The group also needs to come up with saving measures that would cover for the loss in revenues on the part of the government, the office of Mr Swan added.

Of course, positive feedback coming from MPs - which should include support from Labor, the Coalition and the crossbenchers - would be crucial to successfully push the measures up, the Treasurer's spokesman told AAP.

It is understood that the working group is set to propose corporate tax cuts by up to two per cent, which should be included on the discussion paper that it will issue within August.

Final recommendations will be outlined by year-end, AAP said.

Yet according to the Australian Chamber of Commerce and Industry (ACCI), the planned decrease on company tax should not be attached with conditions such as the taking away of firms' research and development (R&D) tax incentives and other benefits.

"Our strong view is that reductions should be funded by expenditure savings rather than stripping away taxation arrangements from other areas of the business tax system," ACCI representative Greg Evans said in a statement.

The business group, however, noted that in case the tax cuts will finally be delivered, it would be a welcome development for the business community, which has been batting to bring down the corporate tax at 25 per cent, the level set by the Henry Tax Review as ideal for sustained economic expansion.

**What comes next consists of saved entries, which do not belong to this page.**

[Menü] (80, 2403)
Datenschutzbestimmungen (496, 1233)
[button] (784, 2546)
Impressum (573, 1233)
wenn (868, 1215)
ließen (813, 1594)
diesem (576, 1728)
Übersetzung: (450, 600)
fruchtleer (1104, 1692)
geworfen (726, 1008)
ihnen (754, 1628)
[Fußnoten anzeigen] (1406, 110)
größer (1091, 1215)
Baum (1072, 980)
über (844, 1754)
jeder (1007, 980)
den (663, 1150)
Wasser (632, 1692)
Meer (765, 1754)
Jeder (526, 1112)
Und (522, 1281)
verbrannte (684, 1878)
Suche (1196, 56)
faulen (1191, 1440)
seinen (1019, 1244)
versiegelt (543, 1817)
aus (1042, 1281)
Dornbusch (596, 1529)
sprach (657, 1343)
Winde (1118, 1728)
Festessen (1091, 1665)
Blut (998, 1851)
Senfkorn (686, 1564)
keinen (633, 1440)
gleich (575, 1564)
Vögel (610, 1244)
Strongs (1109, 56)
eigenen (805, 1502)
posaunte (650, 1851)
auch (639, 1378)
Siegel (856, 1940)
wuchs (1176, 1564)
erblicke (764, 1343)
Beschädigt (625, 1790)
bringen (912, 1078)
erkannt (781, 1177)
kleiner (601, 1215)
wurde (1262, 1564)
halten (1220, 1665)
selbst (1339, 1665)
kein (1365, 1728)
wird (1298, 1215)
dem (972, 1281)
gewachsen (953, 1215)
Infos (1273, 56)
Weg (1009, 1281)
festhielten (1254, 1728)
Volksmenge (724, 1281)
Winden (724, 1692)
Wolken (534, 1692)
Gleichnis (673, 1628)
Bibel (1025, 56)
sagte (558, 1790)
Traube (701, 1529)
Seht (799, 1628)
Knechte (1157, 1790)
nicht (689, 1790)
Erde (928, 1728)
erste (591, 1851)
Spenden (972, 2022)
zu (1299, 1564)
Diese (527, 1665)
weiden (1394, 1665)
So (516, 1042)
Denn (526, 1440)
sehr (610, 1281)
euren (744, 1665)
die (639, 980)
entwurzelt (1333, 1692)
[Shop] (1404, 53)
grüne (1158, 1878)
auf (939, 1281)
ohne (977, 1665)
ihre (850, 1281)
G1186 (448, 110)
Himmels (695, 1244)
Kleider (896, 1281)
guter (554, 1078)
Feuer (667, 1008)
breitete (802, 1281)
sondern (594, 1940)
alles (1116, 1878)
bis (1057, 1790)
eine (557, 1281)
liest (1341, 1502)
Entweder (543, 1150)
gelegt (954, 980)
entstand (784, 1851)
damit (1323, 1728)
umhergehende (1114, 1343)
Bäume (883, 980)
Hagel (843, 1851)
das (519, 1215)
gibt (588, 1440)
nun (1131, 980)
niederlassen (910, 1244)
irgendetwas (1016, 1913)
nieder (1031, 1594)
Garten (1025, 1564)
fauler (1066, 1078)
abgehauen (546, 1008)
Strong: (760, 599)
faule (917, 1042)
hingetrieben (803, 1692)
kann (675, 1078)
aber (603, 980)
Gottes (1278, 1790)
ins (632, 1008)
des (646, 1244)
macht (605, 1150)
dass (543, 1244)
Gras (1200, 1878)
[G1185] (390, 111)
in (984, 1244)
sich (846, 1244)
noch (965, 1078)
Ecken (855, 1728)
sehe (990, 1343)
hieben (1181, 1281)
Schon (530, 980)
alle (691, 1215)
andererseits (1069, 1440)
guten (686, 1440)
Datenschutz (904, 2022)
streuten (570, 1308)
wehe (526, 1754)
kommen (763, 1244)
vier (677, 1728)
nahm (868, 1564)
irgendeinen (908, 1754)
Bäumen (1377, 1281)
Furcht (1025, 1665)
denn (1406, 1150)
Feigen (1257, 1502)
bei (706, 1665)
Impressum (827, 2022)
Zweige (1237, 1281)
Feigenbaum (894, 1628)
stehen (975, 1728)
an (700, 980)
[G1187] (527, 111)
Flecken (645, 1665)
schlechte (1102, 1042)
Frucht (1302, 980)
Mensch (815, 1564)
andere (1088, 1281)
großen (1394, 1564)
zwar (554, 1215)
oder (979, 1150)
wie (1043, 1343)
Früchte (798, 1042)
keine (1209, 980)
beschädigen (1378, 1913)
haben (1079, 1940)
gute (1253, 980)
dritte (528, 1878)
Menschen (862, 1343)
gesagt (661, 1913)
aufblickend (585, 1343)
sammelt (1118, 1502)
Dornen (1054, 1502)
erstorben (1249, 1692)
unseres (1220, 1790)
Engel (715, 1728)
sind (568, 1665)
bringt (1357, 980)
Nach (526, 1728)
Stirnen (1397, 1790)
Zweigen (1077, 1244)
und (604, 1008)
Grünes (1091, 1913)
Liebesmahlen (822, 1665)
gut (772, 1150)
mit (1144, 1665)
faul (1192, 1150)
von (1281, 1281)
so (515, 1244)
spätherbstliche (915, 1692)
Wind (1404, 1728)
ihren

At the moment, the ACCI is on a wait-and-see mode as "business is also sceptical (about) when and if a company tax reduction may be delivered, as it was previously announced, then scaled back and finally withdrawn in this year's budget," Mr Evans told AAP on Thursday.

Hopefully, the tax cuts will not be lumped with trade-offs that would eliminate the R&D tax incentives, which according to Australia Industry Group Chief Executive Innes Willox were all important for Australian firms to maintain competitive stature in the global business arena.

"Right now, Australia needs businesses to undertake R&D like never before ... The pressures of the high dollar, rising energy prices and the legacy of a long period of poor productivity growth make it imperative that businesses raise competitiveness," Mr Willox explained.

Prime Minister Julia Gillard has earlier vowed that delivering the tax cuts for businesses will be the main goal of the business working group she had formed last year following the tax forum sponsored by Labor in Canberra.